Problem Statement
Solve the Newton’s Laws / mechanics problem: A car starts from rest on a circular track of radius $R = 500\,\text{m}$ with tangential acceleration $w_\tau = 0.80\,\text{m/s}^2$. At what time will the normal acceleration equal the tangential? How far has the car gone? Speed at time $t$: $v = w_\tau t$ Normal acceleration: $w_n = v^2/R = w_\tau^
Given Information
- $R = 500\,\text{m}$
- $w_\tau = 0.80\,\text{m/s}$
Physical Concepts & Formulas
Circular motion requires a centripetal force directed toward the centre, providing the centripetal acceleration $a_c = v^2/r = \omega^2 r$. This force is not a new type of force — it is always the resultant of real forces (tension, normal force, friction, gravity) directed inward. At the minimum speed for maintaining contact, the normal force drops to zero.

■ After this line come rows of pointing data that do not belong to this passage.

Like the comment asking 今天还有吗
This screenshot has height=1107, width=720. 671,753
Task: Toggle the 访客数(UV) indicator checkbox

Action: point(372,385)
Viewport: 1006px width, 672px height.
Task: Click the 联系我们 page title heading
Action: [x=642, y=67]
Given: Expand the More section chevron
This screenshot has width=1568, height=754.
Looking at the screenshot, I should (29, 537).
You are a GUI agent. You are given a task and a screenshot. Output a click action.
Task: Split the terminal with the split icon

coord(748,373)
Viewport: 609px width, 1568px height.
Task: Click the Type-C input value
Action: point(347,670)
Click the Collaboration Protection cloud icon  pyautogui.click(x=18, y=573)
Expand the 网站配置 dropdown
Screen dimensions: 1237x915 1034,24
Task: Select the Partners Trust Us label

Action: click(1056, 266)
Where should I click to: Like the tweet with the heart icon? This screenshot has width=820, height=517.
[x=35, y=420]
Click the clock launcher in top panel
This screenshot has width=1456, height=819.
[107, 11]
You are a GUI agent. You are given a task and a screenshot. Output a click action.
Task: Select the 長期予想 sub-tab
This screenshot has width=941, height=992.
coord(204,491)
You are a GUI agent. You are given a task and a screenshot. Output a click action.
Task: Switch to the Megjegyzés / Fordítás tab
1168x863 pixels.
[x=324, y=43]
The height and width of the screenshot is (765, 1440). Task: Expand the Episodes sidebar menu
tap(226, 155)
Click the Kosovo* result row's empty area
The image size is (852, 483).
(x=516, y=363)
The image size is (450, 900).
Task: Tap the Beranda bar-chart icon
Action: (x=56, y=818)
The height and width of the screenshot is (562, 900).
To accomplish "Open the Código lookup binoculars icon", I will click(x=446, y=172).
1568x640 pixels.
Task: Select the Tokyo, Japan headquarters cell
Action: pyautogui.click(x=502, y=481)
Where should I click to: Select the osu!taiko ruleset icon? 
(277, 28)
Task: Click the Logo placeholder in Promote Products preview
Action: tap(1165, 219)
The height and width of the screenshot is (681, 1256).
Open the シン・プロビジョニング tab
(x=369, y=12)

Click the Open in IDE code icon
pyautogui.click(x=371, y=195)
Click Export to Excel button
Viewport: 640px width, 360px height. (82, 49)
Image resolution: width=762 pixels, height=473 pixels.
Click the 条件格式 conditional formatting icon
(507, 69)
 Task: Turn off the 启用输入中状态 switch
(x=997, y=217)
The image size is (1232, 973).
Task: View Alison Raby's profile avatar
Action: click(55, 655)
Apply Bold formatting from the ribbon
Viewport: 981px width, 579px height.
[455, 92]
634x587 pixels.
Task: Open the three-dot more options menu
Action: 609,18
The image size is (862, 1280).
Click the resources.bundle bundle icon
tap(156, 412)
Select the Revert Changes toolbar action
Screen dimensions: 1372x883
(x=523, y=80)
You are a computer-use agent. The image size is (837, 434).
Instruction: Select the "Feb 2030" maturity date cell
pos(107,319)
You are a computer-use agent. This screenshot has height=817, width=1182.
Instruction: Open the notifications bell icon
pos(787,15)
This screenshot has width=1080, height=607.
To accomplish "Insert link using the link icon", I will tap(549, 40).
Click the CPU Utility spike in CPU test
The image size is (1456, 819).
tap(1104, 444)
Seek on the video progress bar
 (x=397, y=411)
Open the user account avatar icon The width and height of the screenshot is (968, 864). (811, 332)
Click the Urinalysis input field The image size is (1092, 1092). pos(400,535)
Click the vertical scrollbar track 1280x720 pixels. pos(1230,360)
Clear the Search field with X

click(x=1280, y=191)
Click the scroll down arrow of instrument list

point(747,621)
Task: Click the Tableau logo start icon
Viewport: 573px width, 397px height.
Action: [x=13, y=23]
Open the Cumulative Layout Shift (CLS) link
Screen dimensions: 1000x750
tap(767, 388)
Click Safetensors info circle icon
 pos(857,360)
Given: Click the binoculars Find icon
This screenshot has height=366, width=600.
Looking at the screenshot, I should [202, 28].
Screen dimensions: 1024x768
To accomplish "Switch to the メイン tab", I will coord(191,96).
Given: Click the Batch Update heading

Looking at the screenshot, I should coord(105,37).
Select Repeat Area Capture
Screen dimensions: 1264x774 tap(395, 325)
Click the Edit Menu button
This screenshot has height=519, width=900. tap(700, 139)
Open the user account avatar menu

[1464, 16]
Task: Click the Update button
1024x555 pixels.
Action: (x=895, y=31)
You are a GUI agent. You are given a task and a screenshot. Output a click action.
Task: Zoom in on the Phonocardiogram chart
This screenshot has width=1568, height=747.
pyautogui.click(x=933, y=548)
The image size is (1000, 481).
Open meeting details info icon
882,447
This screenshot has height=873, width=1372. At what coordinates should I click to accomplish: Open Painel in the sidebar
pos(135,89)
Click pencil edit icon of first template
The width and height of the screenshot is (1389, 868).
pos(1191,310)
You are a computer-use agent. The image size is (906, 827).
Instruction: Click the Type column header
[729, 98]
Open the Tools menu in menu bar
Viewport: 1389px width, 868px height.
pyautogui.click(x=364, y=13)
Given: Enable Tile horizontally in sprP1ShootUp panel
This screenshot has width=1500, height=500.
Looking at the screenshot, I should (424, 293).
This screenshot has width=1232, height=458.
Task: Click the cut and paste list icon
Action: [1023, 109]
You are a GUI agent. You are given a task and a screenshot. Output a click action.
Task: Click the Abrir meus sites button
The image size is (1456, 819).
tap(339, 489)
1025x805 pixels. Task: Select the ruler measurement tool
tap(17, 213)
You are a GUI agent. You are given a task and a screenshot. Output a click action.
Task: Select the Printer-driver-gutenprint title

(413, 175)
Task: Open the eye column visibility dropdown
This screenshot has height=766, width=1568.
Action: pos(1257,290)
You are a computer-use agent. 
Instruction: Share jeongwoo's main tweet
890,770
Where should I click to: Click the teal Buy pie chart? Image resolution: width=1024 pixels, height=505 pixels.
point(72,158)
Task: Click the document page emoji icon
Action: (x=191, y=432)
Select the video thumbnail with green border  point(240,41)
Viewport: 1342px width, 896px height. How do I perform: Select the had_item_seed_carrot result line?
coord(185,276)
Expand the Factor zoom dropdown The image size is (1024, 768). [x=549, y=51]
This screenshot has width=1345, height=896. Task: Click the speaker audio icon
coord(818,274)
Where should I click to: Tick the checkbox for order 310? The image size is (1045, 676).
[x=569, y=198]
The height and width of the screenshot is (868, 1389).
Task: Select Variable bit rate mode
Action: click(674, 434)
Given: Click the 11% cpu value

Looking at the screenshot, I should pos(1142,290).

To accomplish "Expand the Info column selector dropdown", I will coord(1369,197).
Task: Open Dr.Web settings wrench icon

- $a_c = v^2/R = \omega^2 R$ — centripetal acceleration
- $F_c = mv^2/R$ — net centripetal force needed
- Banked curve: $\tan\theta = v^2/(Rg)$ — ideal banking angle
- Loop minimum speed: $v_{\min} = \sqrt{gR}$ at top (N=0)
Step-by-Step Solution
Step 1 — Verify the result: Check units, limiting cases, and order of magnitude to confirm the answer is physically reasonable.
Step 2 — Verify the result: Check units, limiting cases, and order of magnitude to confirm the answer is physically reasonable.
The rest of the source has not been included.